Bu yıl 30 Ağustos, çok daha anlamlı…

Zafer Bayramı ve Ramazan Bayramı aynı günde buluştu…

Aslında bu 30 ağustosu; yalnızca tarihlerin çakışması daha anlamlı kılmıyor. Bu özel günlerin taşıdığı ve bu bayramlara yüklenen anlamın barış ve birliktelik ortak noktasında toplumu buluşturmasından kaynaklanıyor. Her ikisi de “BİR OLMANIN, BİRARAYA GELMENİN” toplumsal haz ve yararlarının olumlu etkilerini ortaya koyuyor.

Bir bakıma Zafer Bayramı; ulusal kurtuluş savaşı ve cumhuriyetin kuruluş dönemi koşullarını yeniden düşünerek, 2011’e kolay gelinmediğinin farkına vararak “kaynaklarımızı nasıl daha etkin kullanmamız ve geliştirmemiz gerektiği”, üzerinde durmamızı gerektiriyor.
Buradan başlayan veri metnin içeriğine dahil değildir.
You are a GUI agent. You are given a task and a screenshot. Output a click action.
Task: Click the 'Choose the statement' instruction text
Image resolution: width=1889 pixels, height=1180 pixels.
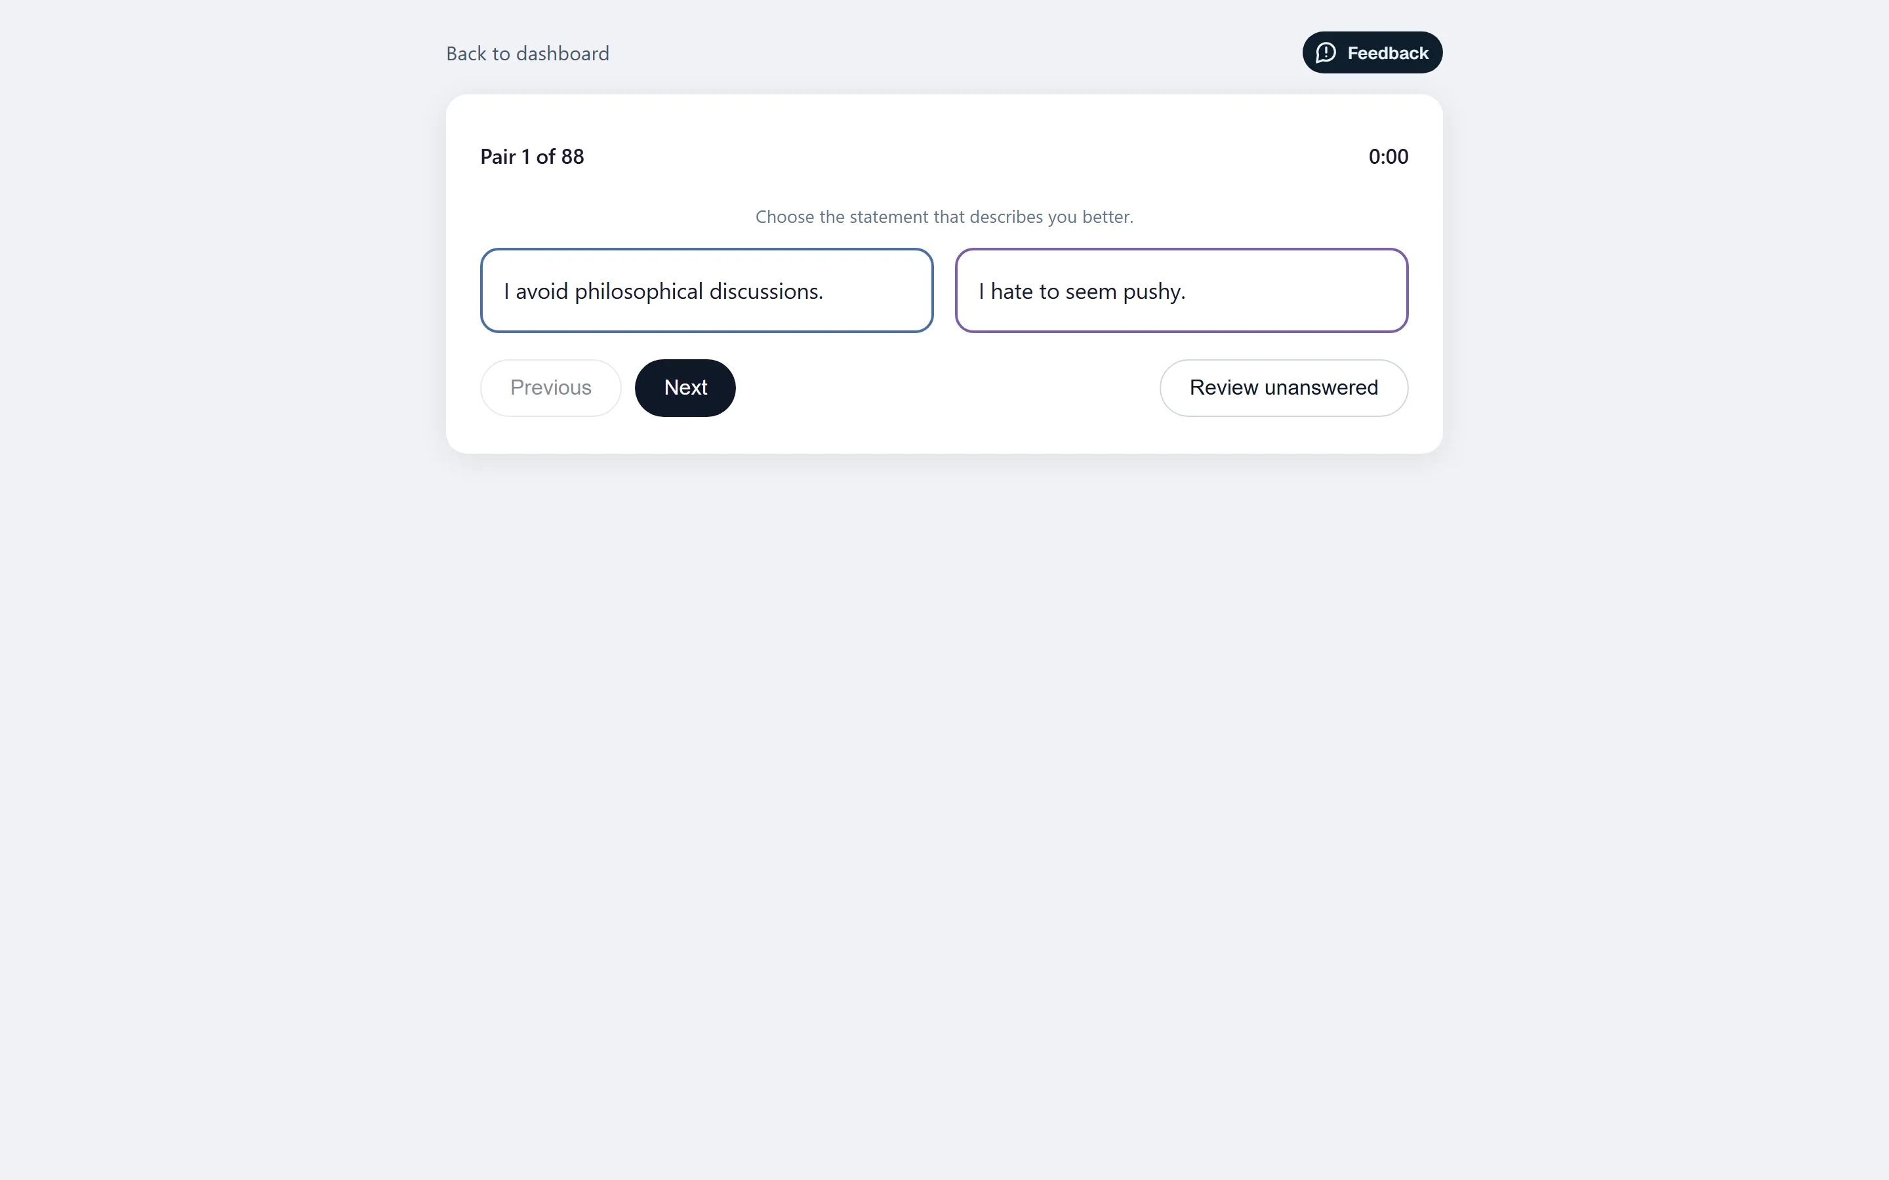pos(944,217)
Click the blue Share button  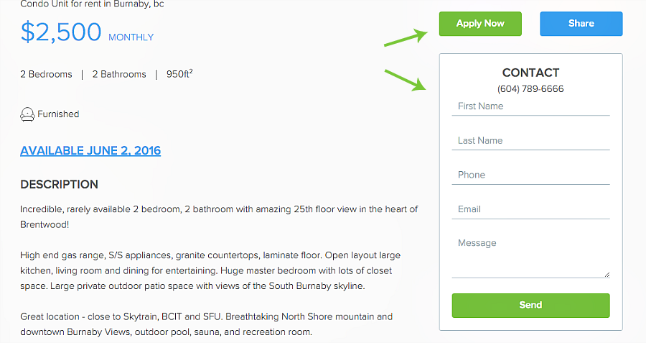(581, 24)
Diğer taraftan Ramazan Bayramı ise; özellikle Afrika’da hüküm süren yoksulluğun, yoksunluğun ve açlığın, “insanların en doğal hakkı olan yaşam hakkını nasıl  tehdit eder hale geldiği”, konusu üzerinde düşünmemizi gerekli kılıyor.

Bu değerlendirmeler güncel olarak üretim-tüketim ilişkilerini daha doğru analiz etmemize, kaynaklarımızı daha doğru kullanmamıza ve sahip olduklarımızın önemini yüksek düzeyde kavramamıza yardımcı olmalı yada olması gerekiyor.

Uyumun gücü

Geçtiğimiz yıl görüntülü bir müzik dinlediğimde, bir 30 Ağustos yazısı yazmaya karar vermiştim. Çok bilinen, hatta hiç bilmeyeninin olmadığı kesin bir melodi. Büyük halk ozanı Aşık Veysel ile özdeşleşmiş bir ezgi.  Bu ezgiyi onlarca müzisyen solo olarak söylüyorlardı.  "Uzun ince bir yola çıktıklarından ve gece gündüz gittiklerinden, gitmelerinin gerekliliğinden" bahsediyorlardı. Bunu çalgılarıyla icra edip, kendilerine özgü yorumlarıyla seslendirmişlerdi. İçtendiler, samimiydiler, önyargısızdılar, ciddi idiler. Bir araya gelme nedenlerine gönülden destek verdikleri her tavırlarından özellikle uyumlarından anlaşılıyordu ve  “bir ve tek yürek“ olmaktan mutluydular. Amaçları: "Doğamızı,kaynaklarımızı ve  ülkemizi  korumak için birlikte topluma  mesaj vermekti” ve bu mücadelenin sürekliliğinin gerekliliğine vurgu yapıyorlardı. Ve “Doğa için çal!” (wwww.dogaicincal.com) projesine destek veren katılımcılar, ülkemizin her bölgesindendi, hatta komşu ülkelerden de vardı. Nereli oldukları, nereden oldukları, önemli değildi aslında. Ancak “farklılıkların uyum içinde olunduğunda zenginlik olduğunu kanıtlarcasına” isimlerinin hemen  altında memleketleri de yazıyordu.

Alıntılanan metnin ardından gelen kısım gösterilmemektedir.